Tax

Income-Tax Return: Here’s a Note on Tax-Saving Avenues

A salaried individual earning up to Rs 5-15 lakh as net salary on an annual basis must first take stock of their existing tax liability. After ascertaining the amount of tax that one has to pay, one must plan to save tax by availing tax deductions under the relevant provisions of the Income-Tax Act (ITA), 1961. 

To ensure optimum tax savings, an individual can choose to invest in tax-saving instruments, make voluntary donations, take a home loan, or ask an employer to restructure their salary. 

When it comes to tax saving, planning in advance always helps, preferably at the beginning of the financial year, to avoid undue stress or hassle while filing the annual income tax return (ITR).

Gain insight into income tax slabs: Typically, the income tax (I-T) department ascertains the tax liability based on annual income. As per the tax slabs, an individual below 60 years is categorised under the tax slab of 5% for an annual income up to Rs 2.5-5 lakh. The 20% tax slab is applicable for an annual income of Rs 5-10 lakh, while the 30% tax slab is applicable for those earning above Rs 10 lakh. Besides, an additional 4% health and education cess is also payable. The government provides a full tax rebate for those earning up to Rs 5 lakh. From the financial year (FY) 2020 onwards, the government has provided for a new tax slab.

A look at tax-saving avenues: By investing in various tax-saving instruments, one can avail of tax deductions up to Rs 1.5 lakh under Section 80C of the ITA, 1961. A few of the tax-saving options include:

Employees’ Provident Fund (EPF): As a retirement benefit scheme for salaried employees, 12% of the basic salary and dearness allowance (DA) is deducted by the employer. Such a fund is deposited in government-recognised provident fund schemes.

Public Provident Fund (PPF): These are government-backed investment instruments with a minimum lock-in period of 15 years. One can partially withdraw funds after seven years and earn interest.

Equity Linked Savings Scheme (ELSS): As tax-saving mutual fund schemes, ELSs provide the dual benefits of tax-saving along with high market-linked returns. Such funds have a minimum lock-in period of three years.

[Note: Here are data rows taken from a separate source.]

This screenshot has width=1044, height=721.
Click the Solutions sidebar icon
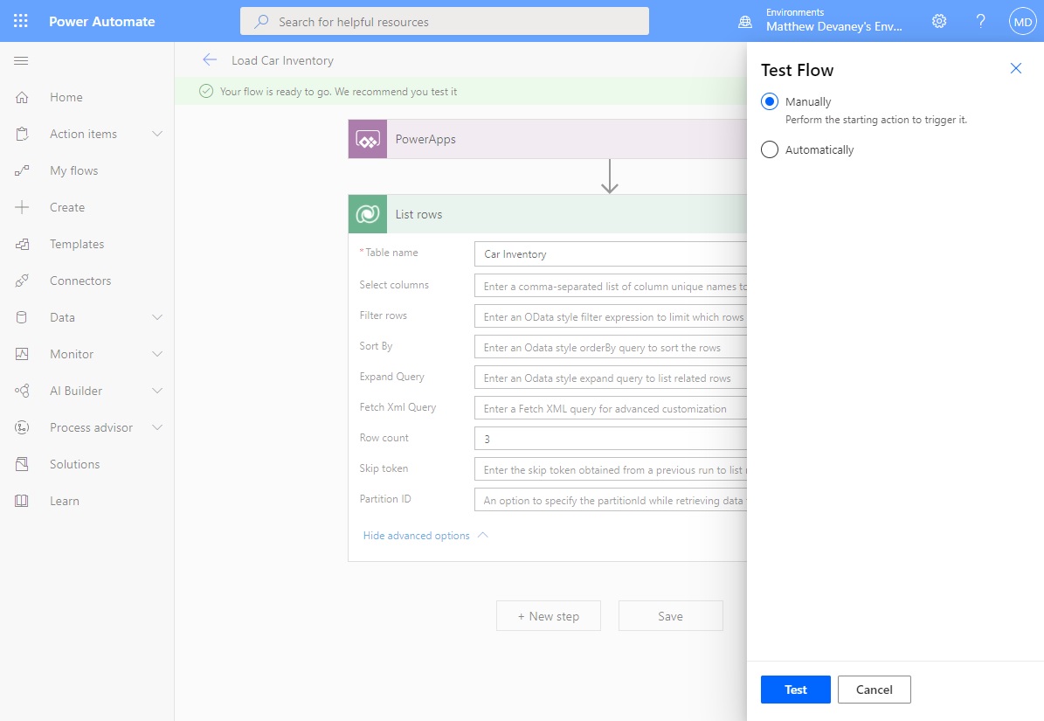coord(74,463)
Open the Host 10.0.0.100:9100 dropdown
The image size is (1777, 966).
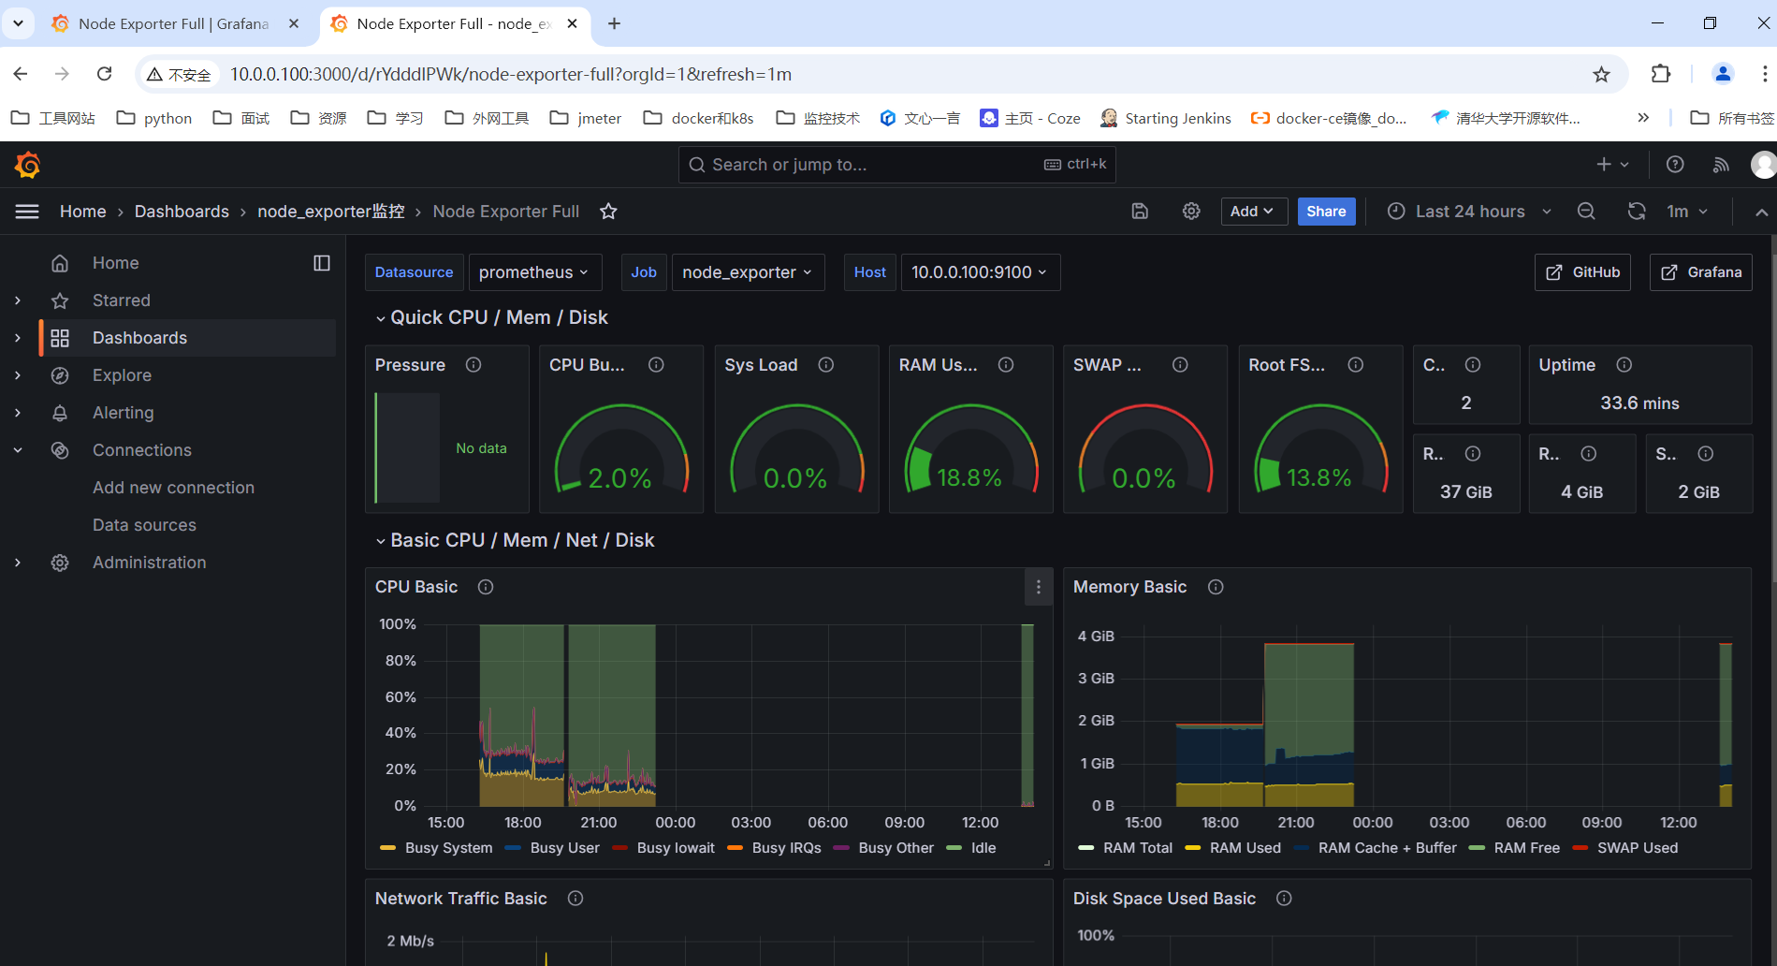980,272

Sukanya Samriddhi Account: It is possible to invest a maximum of Rs 1.5 lakh annually in this government-backed scheme. As a parent of a girl child, one can open an account in the name of a girl child and earn interest up to 8.5%.

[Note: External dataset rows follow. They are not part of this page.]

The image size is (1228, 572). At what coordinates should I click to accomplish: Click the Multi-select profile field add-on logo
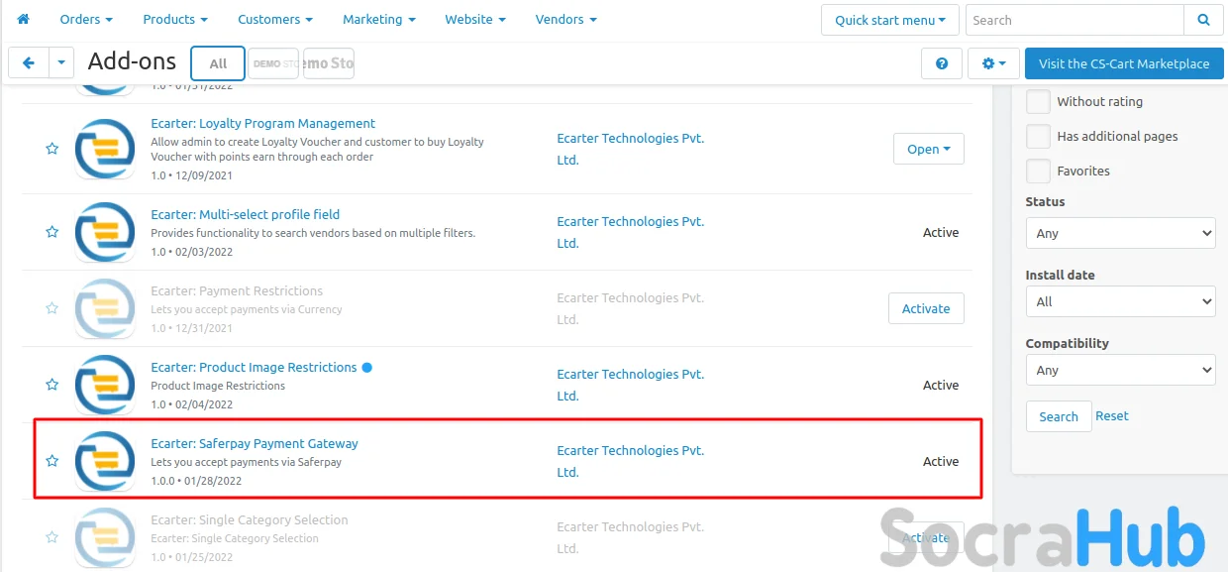point(105,232)
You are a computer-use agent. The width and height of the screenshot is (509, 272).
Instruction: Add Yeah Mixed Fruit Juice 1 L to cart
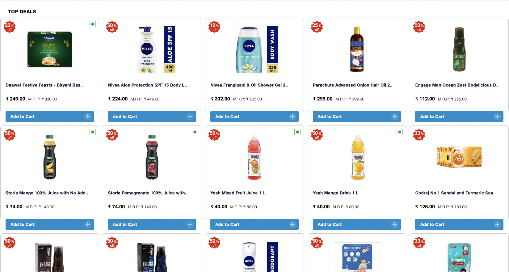[x=254, y=224]
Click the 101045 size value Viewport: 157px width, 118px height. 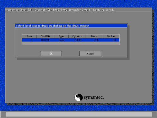pos(45,40)
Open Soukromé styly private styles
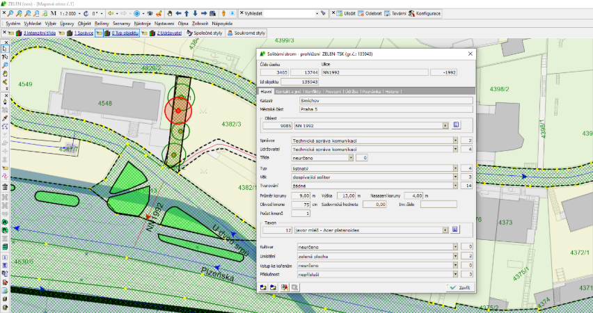Screen dimensions: 593x313 pyautogui.click(x=248, y=33)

Tax-Saving Fixed Deposit (FD): While being quite similar to traditional fixed deposits, these have a minimum lock-in period of five years. An individual can earn interest payouts ranging from 7-9%.

National Saving Certificate (NSC): With a minimum lock-in period of five years, NSC provides an interest payment of up to 8% that is compounded on an annual basis.

National Pension System (NPS): As a government-backed social security scheme, it provides retirement benefits to employees of public, private and unorganised sectors. Typically, it provides for two accounts: Tier I and Tier II. Tier I is a mandatory account and allows for the withdrawal of funds only after an individual retires.

Making voluntary donations: It is possible to save taxes by making donations to various relief funds, such as the Prime Minister’s National Relief Fund, funds for the control of drug abuse, the National Mission for Clean Ganga, or make voluntary contributions to recognised non-governmental organisations (NGOs). Donations made under these  are completely exempt from taxation under Section 80G of the ITA, 1961

Opt for a home loan: Taking a home loan could also provide an individual with a tax savings opportunity. Under Section 80C of the ITA, making payments for both interest and principal amount for a home loan is exempt from taxation.

Restructuring of salary components: An individual could approach their employer and request to restructure the salary in a way that allows for tax-saving allowances. Such allowances could include House Rent Allowance (HRA), conveyance, personality development, medical treatment, telephone, uniform, office entertainment, etc. An individual can also claim tax exemptions on their Leave Travel Allowance (LTA) twice in four years.